Or, par réaction contre des préoccupations si futiles, les écrivains chrétiens se plaisaient à répéter que le style n’a aucune importance ; que la rhétorique n’est qu’une mâîtresse d’erreur ; que peu importent les barbarismes et les solécismes pourvu qu’on se fasse comprendre ; et que, loin de rougir de leur rusticitas ils la préféraient aux vaines parures de la pensée[2]. — Ce disant, ils se montraient aussi peu sincères que l’était jadis Sénèque, quand il se laissait aller à des déclarations du même genre[3]. Loin de rejeter les techniques qu’ils affectent de mépriser, les auteurs chrétiens s’y conforment soigneusement, pour la plupart. Et l’on sait de reste la place que la rhétorique même usurpe dans leurs œuvres. Mais par leurs façons de disqualifier toute forme d’art, ils créaient contre eux un préjugé que leurs adversaires furent heureux d’exploiter, en se prévalant de ces fâcheuses et paradoxales déclarations[4].

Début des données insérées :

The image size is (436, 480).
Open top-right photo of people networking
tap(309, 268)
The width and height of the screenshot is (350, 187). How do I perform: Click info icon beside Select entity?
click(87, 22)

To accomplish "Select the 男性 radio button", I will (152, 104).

  1. Ce goût du fucus, du blandior sonus, est fort bien défini par Lactance, Inst. Div., V, 1 (Brandt, I, p. 401). Saint Augustin connaît des puristes qui trouvaient des barbarismes chez Cicéron lui-même ! (De Ordine, II, 15, 45 ; Migne, 33, 1016).

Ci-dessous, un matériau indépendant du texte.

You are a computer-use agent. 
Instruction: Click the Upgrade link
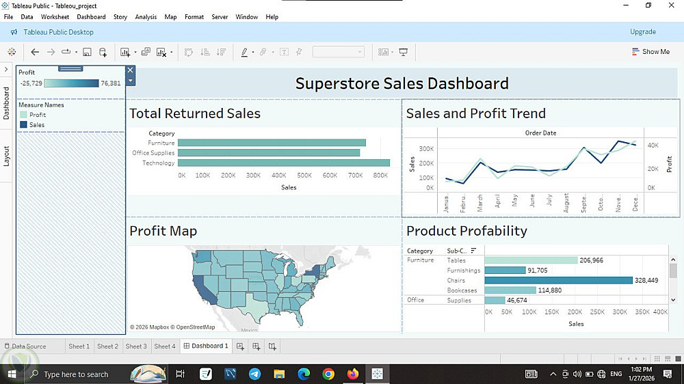[x=642, y=32]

  2. Textes innombrables. Un bon choix, de Karl Sittl, dans l’Archiv. für latein. Lexicog., VI, 560 et s.
  3. Ép. 40, ; 100, 4 et s. ; 115. — Rappelons que la Correspondance entre Sénèque et saint Paul, forgée très probablement au ive siècle (v. ici p. 25), prouve l’anxiété où l’accusation de mal écrire jetait certains chrétiens.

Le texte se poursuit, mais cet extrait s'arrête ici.